- [PROBLEM STATEMENT] Range to reproduce from the entries below: the line with "Toggle Thursday series in pie legend", the line with "is (998, 1903).", and every line in between. Give them exactly and give nothing else.

- [DATA TO USE]
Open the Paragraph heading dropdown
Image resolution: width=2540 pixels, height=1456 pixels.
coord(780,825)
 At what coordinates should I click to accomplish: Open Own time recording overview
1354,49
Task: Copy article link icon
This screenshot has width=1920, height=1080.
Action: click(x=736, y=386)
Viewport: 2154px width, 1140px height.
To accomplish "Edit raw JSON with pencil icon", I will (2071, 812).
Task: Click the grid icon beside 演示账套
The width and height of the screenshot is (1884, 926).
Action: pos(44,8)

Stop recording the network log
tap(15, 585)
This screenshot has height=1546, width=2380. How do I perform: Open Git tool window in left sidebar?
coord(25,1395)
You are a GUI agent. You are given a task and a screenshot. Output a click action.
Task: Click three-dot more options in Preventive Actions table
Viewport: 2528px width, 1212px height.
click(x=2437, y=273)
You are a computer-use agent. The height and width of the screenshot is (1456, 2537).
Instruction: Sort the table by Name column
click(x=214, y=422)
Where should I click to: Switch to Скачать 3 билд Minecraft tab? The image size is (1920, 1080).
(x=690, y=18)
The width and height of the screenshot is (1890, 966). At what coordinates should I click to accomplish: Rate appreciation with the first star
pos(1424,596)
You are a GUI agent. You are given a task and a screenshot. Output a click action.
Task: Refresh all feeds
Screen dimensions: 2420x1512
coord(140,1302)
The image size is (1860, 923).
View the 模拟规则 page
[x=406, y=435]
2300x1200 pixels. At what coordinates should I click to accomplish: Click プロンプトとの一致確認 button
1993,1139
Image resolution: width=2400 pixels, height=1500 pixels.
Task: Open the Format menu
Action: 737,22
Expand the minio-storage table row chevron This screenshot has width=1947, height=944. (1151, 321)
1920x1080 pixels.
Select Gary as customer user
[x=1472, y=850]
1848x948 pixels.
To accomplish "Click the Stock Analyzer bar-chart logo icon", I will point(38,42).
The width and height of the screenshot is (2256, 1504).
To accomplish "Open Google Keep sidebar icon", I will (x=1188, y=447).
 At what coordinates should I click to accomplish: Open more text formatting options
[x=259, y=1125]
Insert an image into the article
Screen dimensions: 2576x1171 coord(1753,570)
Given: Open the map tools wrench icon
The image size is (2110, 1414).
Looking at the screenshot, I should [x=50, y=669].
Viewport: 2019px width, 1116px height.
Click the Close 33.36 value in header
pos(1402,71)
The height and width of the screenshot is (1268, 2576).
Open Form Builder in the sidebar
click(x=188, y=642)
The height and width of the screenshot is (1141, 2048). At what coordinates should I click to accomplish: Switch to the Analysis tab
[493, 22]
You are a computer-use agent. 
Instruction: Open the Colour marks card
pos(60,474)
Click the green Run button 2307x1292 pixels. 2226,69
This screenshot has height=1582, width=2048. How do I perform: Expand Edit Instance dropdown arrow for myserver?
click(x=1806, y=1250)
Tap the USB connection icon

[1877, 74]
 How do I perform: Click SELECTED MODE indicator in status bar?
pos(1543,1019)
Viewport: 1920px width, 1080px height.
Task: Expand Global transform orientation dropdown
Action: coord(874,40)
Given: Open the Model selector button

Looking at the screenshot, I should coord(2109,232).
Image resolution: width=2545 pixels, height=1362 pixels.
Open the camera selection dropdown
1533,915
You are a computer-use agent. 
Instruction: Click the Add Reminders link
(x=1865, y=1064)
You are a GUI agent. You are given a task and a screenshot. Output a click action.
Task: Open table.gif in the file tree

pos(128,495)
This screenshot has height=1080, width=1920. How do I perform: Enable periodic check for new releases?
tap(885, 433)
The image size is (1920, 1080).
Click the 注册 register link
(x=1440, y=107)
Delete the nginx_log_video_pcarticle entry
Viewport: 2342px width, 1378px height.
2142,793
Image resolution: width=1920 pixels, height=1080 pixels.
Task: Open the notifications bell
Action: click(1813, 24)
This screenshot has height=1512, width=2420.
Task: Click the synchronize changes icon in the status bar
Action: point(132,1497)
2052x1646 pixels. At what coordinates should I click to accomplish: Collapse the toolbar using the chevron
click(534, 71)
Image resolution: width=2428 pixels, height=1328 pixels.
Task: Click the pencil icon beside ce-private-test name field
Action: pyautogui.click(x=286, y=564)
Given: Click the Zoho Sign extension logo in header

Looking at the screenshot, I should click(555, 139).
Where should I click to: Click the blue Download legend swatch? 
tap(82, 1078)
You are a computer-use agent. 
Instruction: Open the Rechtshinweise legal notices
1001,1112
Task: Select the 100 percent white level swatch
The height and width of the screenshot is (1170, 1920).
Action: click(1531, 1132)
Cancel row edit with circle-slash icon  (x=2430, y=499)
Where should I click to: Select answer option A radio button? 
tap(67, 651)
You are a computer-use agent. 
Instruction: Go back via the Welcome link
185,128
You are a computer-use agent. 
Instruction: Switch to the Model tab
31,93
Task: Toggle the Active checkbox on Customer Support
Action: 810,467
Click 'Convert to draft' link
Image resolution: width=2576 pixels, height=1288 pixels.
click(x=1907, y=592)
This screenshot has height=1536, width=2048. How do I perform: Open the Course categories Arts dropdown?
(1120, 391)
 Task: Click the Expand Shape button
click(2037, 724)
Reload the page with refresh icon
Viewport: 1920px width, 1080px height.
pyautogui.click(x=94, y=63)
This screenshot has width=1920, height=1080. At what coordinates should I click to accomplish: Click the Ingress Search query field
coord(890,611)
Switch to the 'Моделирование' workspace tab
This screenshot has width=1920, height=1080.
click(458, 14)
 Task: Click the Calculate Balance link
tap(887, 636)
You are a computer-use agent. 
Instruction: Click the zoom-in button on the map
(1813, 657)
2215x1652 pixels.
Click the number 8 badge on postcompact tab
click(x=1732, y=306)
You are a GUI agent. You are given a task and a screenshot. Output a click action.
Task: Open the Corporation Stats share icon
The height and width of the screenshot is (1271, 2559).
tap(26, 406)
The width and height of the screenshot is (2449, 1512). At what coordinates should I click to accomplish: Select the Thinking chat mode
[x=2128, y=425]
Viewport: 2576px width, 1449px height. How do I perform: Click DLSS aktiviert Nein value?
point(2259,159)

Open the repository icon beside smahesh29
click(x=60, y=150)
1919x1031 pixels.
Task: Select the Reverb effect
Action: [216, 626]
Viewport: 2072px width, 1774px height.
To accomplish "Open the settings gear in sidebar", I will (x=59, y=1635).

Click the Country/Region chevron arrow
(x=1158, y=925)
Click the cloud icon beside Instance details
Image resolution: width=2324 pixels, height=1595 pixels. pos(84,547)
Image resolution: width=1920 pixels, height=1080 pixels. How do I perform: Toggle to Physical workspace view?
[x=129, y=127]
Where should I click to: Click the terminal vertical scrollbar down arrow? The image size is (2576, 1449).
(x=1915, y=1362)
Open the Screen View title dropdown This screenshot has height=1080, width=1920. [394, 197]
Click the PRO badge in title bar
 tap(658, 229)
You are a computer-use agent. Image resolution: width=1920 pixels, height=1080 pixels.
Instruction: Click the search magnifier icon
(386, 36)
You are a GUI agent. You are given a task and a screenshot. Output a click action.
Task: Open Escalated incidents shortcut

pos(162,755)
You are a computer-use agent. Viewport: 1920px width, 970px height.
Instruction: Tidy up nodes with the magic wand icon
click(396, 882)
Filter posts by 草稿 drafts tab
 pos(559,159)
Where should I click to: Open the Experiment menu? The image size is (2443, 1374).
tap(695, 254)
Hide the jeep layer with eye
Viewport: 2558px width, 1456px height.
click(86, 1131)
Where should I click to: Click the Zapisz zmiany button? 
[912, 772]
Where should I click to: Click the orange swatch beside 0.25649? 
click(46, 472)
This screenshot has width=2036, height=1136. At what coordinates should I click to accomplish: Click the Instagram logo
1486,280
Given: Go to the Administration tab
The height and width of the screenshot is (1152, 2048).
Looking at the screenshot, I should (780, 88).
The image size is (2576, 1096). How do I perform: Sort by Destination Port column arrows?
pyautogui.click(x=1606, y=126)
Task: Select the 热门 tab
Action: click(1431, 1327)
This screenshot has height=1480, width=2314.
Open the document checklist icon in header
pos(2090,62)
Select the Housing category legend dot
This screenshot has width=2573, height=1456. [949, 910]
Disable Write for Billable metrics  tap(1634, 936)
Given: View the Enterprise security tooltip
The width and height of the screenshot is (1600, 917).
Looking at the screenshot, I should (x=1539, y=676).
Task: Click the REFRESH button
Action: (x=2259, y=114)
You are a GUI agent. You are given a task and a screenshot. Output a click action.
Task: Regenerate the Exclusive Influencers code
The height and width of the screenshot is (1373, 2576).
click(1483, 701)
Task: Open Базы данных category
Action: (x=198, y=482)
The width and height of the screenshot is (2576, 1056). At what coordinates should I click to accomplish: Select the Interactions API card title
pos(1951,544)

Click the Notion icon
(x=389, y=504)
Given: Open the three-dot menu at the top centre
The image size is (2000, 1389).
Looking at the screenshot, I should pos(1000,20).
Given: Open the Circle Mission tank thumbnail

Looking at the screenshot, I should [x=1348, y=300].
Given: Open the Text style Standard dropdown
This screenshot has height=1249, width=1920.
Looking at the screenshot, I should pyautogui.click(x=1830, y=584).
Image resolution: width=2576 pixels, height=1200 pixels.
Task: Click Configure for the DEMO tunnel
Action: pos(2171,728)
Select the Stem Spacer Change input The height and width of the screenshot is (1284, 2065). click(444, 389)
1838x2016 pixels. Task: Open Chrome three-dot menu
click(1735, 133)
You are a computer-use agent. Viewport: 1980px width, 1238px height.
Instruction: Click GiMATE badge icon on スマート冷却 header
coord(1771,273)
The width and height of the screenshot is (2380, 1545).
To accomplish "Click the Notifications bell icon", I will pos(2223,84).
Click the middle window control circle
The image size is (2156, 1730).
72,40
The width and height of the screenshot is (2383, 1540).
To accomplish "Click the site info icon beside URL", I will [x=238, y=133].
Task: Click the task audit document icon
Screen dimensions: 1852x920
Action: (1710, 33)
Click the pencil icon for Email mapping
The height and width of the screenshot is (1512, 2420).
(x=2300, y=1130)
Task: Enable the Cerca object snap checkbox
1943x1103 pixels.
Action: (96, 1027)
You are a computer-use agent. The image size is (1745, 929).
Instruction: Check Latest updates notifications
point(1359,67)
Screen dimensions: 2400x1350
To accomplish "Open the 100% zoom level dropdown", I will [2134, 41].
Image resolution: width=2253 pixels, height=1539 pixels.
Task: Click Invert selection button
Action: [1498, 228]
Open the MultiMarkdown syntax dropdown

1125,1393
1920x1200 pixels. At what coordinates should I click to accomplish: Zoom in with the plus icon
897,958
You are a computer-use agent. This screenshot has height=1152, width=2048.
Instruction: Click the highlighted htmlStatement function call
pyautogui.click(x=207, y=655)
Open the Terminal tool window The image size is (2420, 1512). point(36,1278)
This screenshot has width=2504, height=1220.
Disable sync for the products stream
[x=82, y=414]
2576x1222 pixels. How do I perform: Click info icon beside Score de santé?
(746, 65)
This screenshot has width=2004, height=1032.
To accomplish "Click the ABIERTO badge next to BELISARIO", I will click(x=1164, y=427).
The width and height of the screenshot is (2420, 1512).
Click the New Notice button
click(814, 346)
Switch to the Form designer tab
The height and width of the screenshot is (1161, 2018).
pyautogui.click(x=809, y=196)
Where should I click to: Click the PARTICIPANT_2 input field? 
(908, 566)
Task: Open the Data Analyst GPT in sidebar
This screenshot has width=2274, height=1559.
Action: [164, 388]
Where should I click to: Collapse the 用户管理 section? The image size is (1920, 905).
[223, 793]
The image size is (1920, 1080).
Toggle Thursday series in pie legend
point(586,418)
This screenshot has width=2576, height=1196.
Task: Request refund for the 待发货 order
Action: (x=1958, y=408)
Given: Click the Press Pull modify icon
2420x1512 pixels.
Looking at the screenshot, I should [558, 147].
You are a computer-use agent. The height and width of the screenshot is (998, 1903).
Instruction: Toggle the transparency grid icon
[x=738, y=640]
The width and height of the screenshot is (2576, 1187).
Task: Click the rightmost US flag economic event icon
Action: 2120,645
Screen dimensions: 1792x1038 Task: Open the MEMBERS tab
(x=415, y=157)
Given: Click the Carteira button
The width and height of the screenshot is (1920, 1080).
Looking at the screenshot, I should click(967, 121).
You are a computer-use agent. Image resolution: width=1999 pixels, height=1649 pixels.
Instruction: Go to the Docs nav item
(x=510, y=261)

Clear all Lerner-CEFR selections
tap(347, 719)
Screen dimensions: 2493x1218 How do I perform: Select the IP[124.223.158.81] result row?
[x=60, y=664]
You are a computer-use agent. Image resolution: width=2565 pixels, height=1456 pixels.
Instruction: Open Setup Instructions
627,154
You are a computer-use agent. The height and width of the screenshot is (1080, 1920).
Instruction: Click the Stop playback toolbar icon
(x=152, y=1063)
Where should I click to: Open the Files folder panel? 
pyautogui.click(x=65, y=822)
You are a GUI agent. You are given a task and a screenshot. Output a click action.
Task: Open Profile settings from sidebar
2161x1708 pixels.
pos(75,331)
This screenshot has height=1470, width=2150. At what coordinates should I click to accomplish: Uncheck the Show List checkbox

- [SOLUTION BELOW]
Toggle Thursday series in pie legend
point(586,418)
This screenshot has width=2576, height=1196.
Task: Request refund for the 待发货 order
Action: (x=1958, y=408)
Given: Click the Press Pull modify icon
2420x1512 pixels.
Looking at the screenshot, I should [558, 147].
You are a computer-use agent. The height and width of the screenshot is (998, 1903).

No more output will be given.